• _Exercise aim_
In the entries below, find the line with "You are a GUI" and the line with "You are a computer-use". Repeat exactly everything between them, those two lines included, but not the pictures.
**** Raw data ****
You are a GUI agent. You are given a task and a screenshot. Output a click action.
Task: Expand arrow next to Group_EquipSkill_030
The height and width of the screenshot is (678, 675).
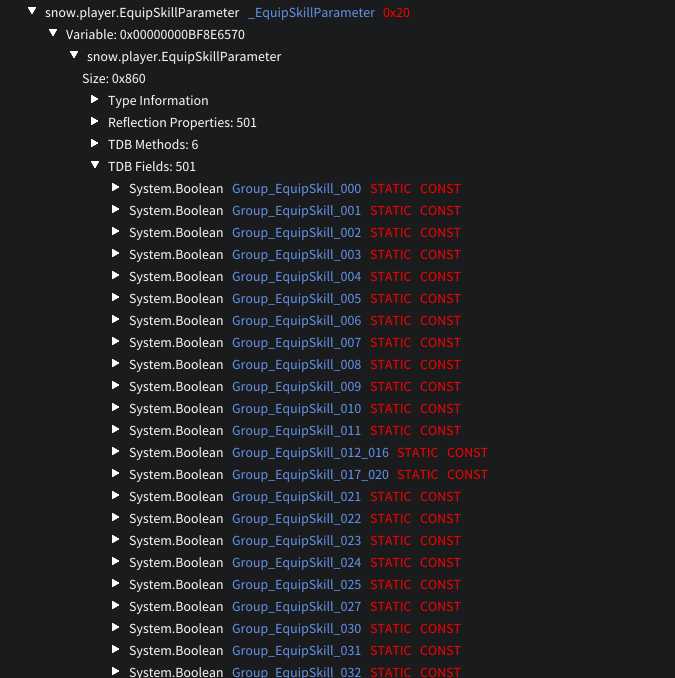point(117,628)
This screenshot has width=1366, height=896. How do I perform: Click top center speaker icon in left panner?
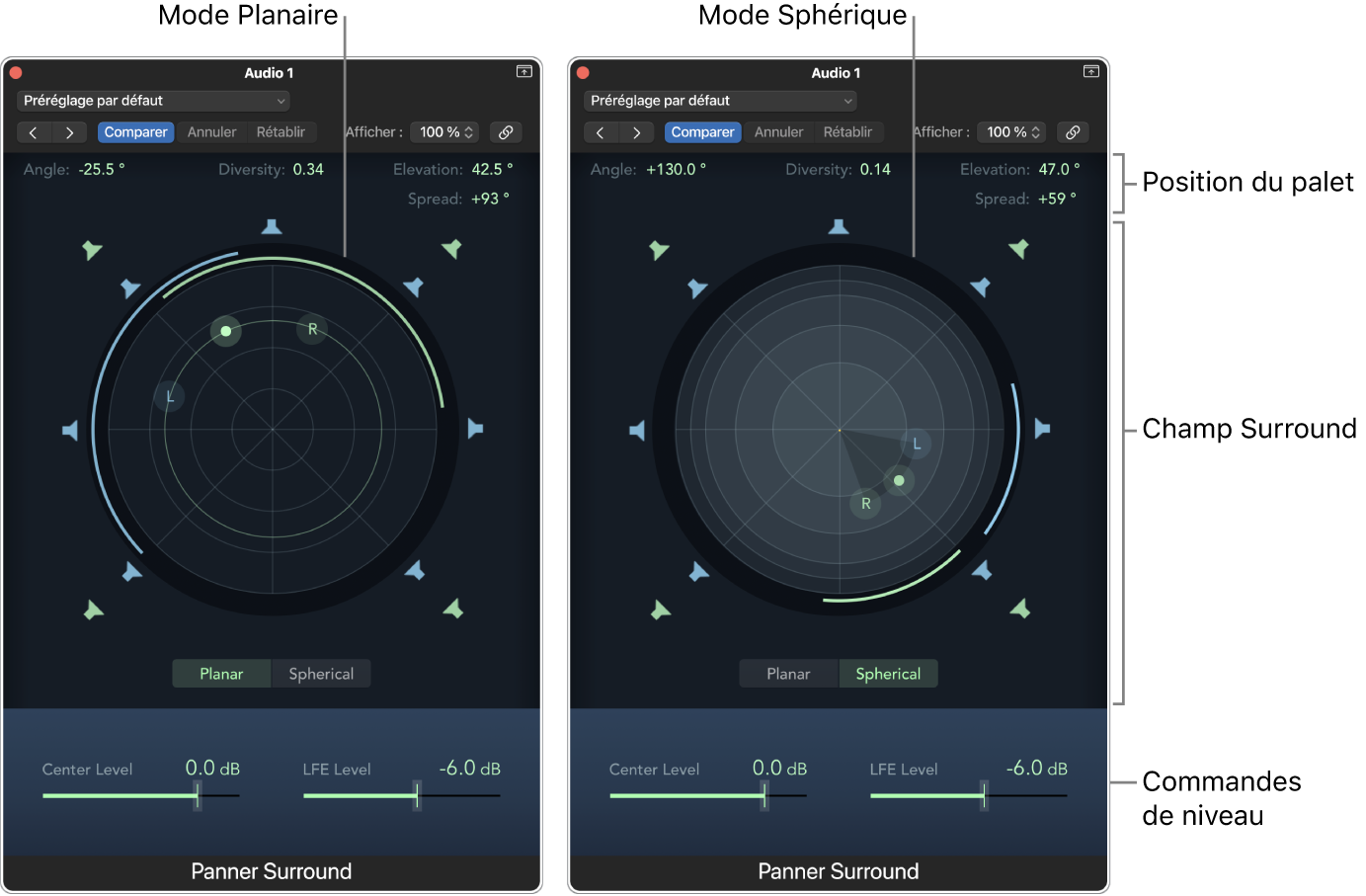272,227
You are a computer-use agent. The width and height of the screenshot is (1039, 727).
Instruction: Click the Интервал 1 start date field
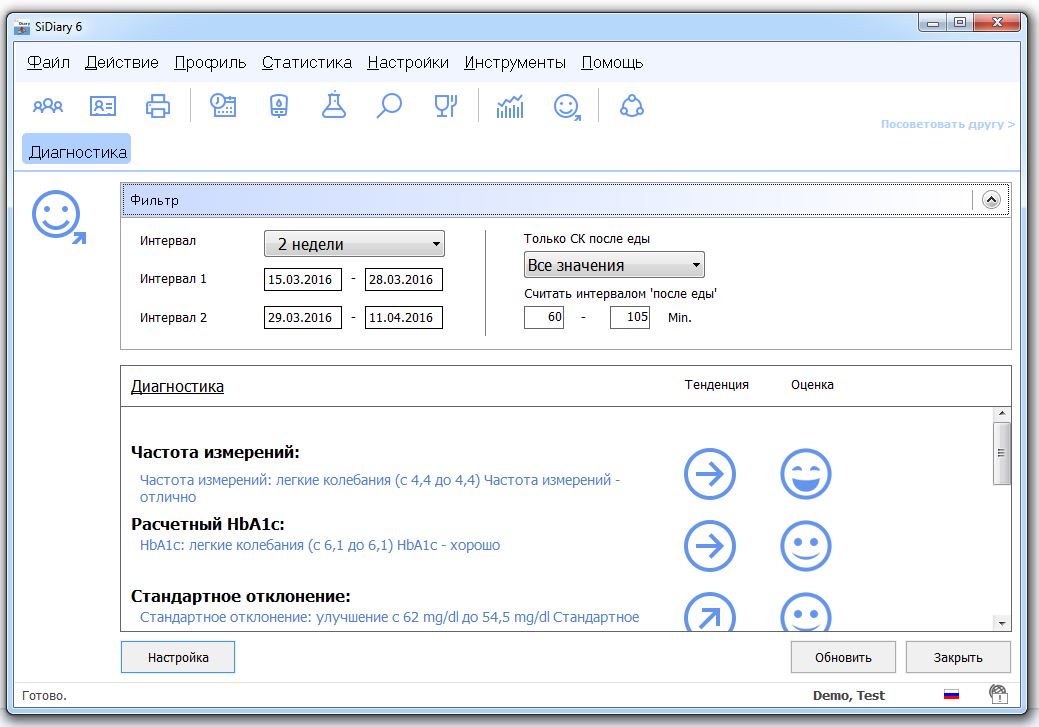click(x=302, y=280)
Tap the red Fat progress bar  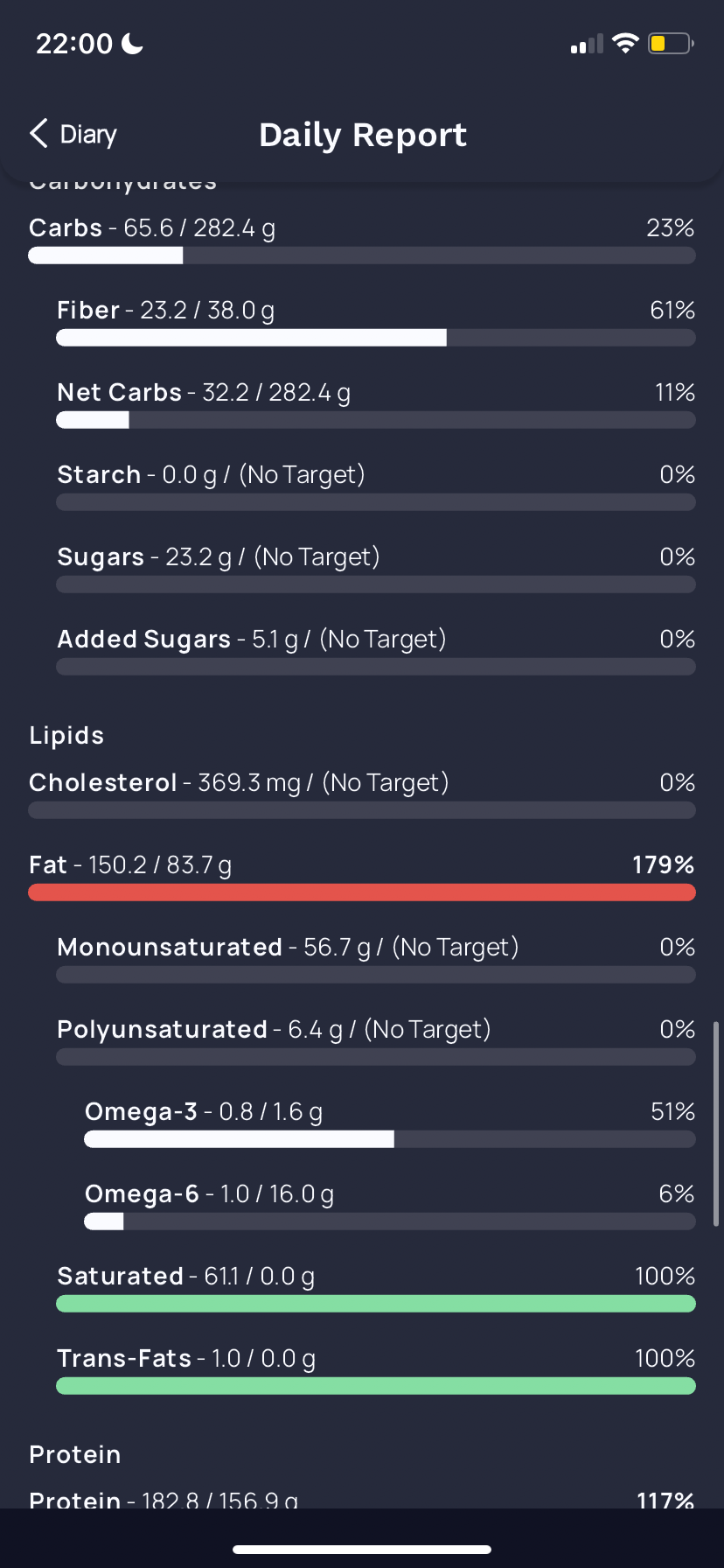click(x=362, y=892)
****
**** Raw data ****
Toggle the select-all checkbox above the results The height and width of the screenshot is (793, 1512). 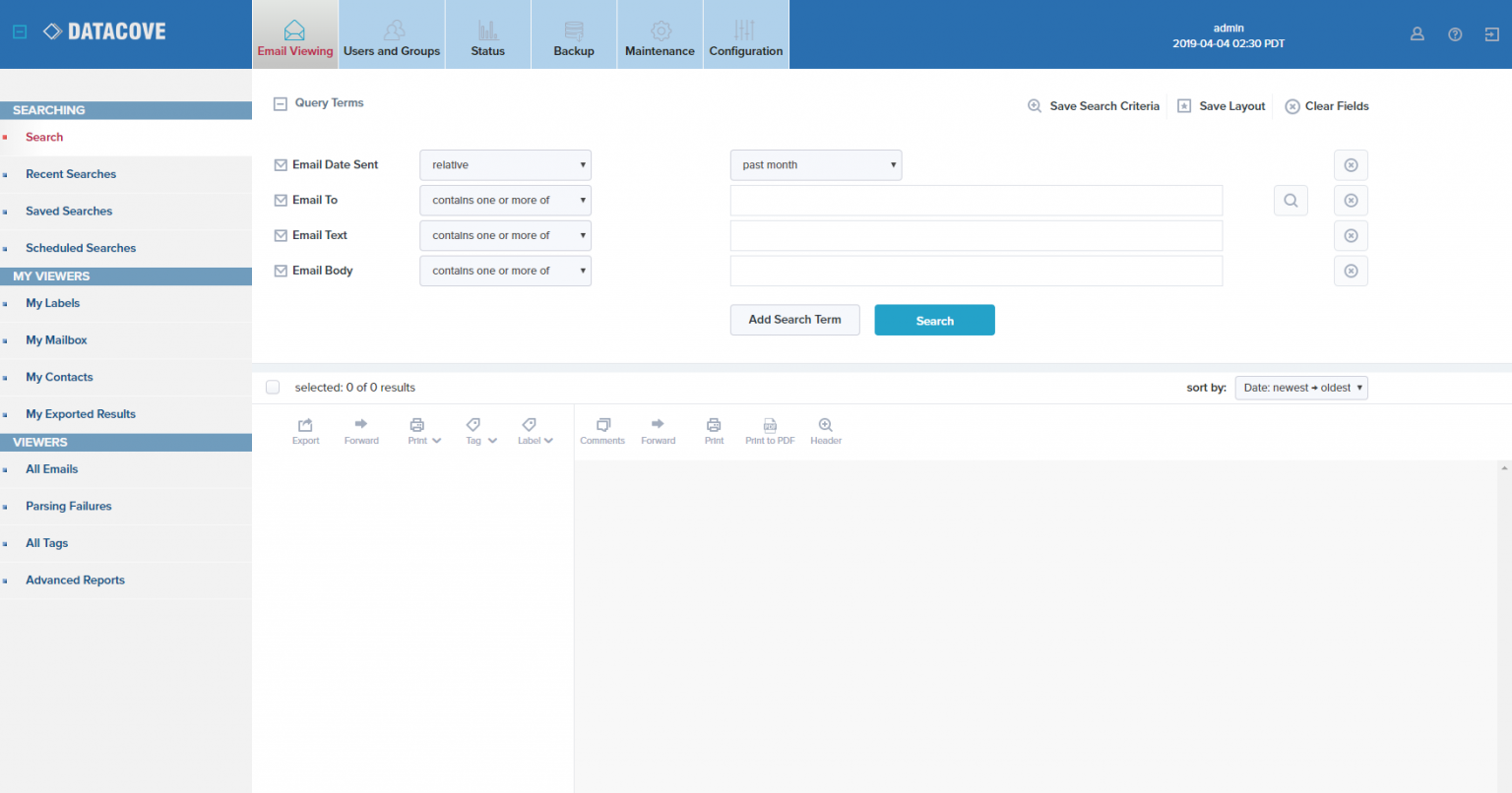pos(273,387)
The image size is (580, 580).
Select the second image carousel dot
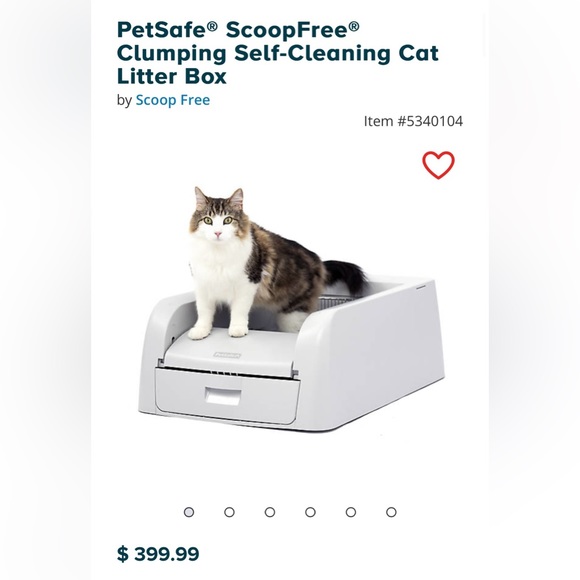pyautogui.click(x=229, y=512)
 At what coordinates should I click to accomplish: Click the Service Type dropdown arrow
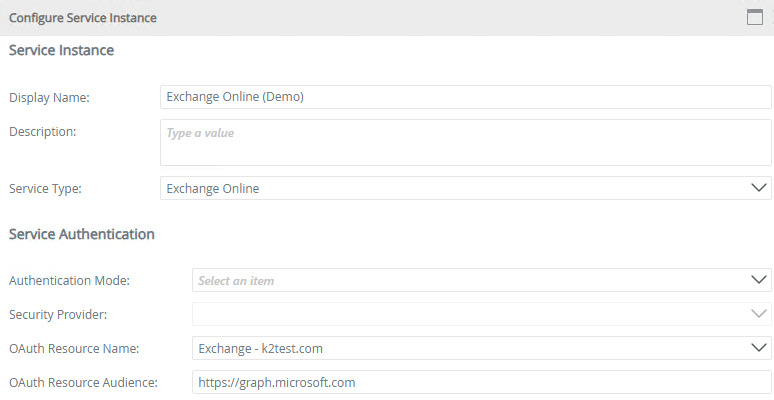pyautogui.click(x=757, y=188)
****
**** Raw data ****
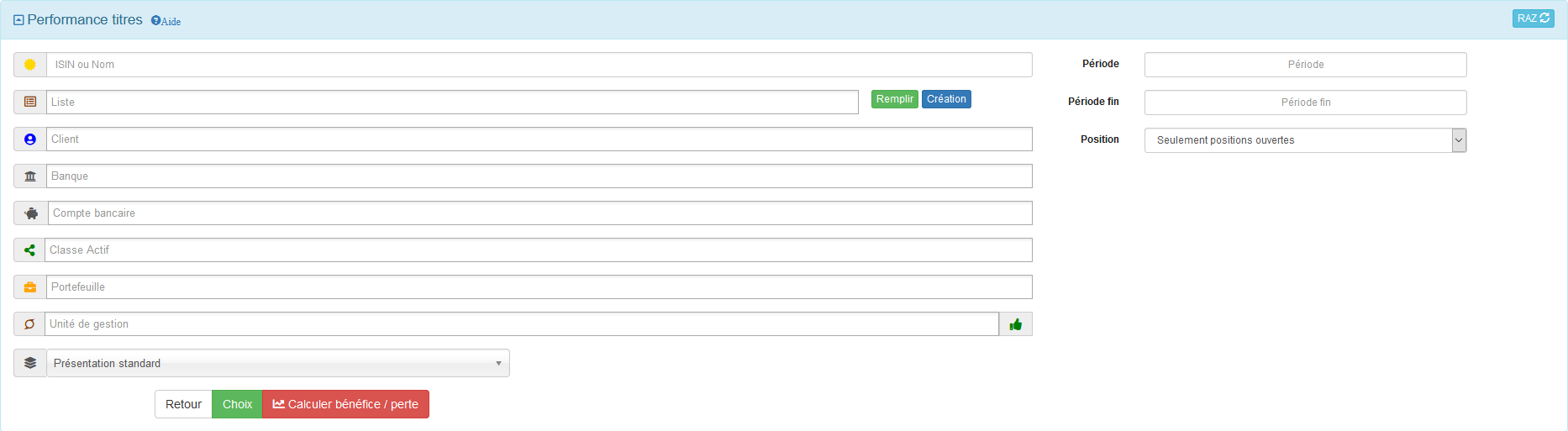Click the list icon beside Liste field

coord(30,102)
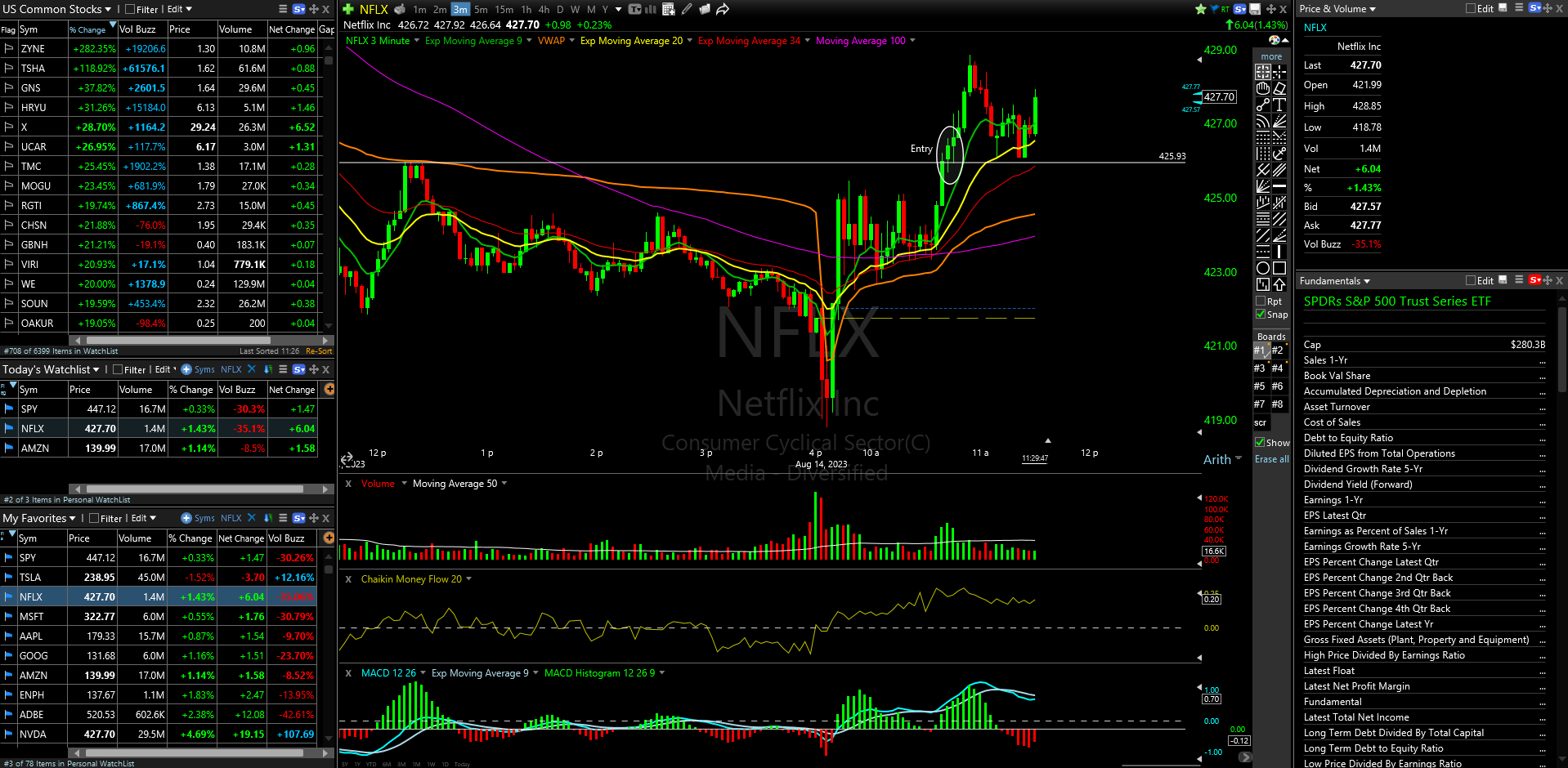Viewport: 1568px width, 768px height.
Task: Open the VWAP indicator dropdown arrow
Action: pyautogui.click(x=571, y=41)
****
• _Solution to this exercise_
You are a GUI agent. You are given a task and a screenshot. Output a click action.
Task: Expand arrow next to Group_EquipSkill_030
The height and width of the screenshot is (678, 675).
point(117,628)
This screenshot has width=1366, height=896. How do I perform: Click top center speaker icon in left panner?
272,227
You are a computer-use agent. The width and height of the screenshot is (1039, 727).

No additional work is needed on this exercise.